Modeling tools are being used to replace descriptive commentary documentation in several industries. For example, BizTalk is an international standard that defines an environment for interorganizational workflows that support electronic commerce and supply-chain integration. As an example of document simplification, consider the illustration in Figure 2.1. It shows the interaction of a business-to-business automated procurement system implemented by the two companies. Arrows denote the flow of data among roles and entities.

click to expand
Figure 2.1: Business-to-business automated procurement system between two companies.

Microsoft's BizTalk server allows business analysts and programmers to design the flow of B2B data using the graphical user interface of Visio (a drawing program). They actually draw the process flow for the data and workflows. This drawing represents a business process. In BizTalk Orchestration Designer, once a drawing is complete, it can be compiled and run as an XLANG schedule. XLANG is part of the BizTalk standard. This process of drawing the system is called orchestration. Once the annalist has created this visual design document, the programmer simply wires up the application logic by attaching programs to the various nodes in the graphical design image.
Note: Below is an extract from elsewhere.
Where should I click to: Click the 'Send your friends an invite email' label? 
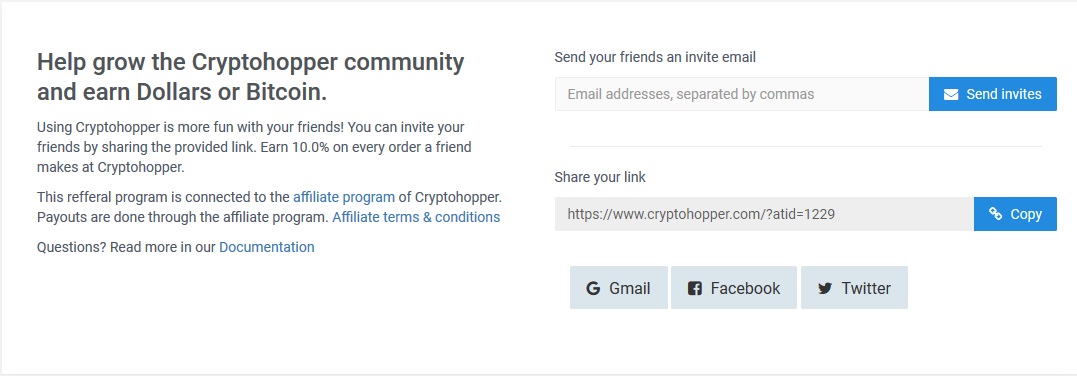[655, 58]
Figure 2.2 shows the movement of the documents through the buyer and seller systems as created in the orchestration process. It also shows the interaction between the XLANG schedule, BizTalk Messaging Services, and the auxiliary components.

click to expand
Figure 2.2: The movement of documents through the system.

Fact: 

One picture (like Figure 2.2) is better than thousands of words of commentary-style documentation and costs far less to create and maintain.

It can take anywhere from 15 to 30 pages of commentary to adequately describe this process. Yet this graphic does it in one page. This type of flow mapping is far more efficient than describing the process in a commentary. It is also far more maintainable. And, as you will see when we discuss logic flow maps in Chapters 11 and 12, this type of flow can be used to generate the tests required to validate the system during the test effort.

Visualization techniques create systems that are self-documenting. I advocate using this type of visual approach to describing systems at every opportunity. As I said in Chapter 1, the most significant improvements in software quality have not been made through testing or quality assurance, but through the application of standards.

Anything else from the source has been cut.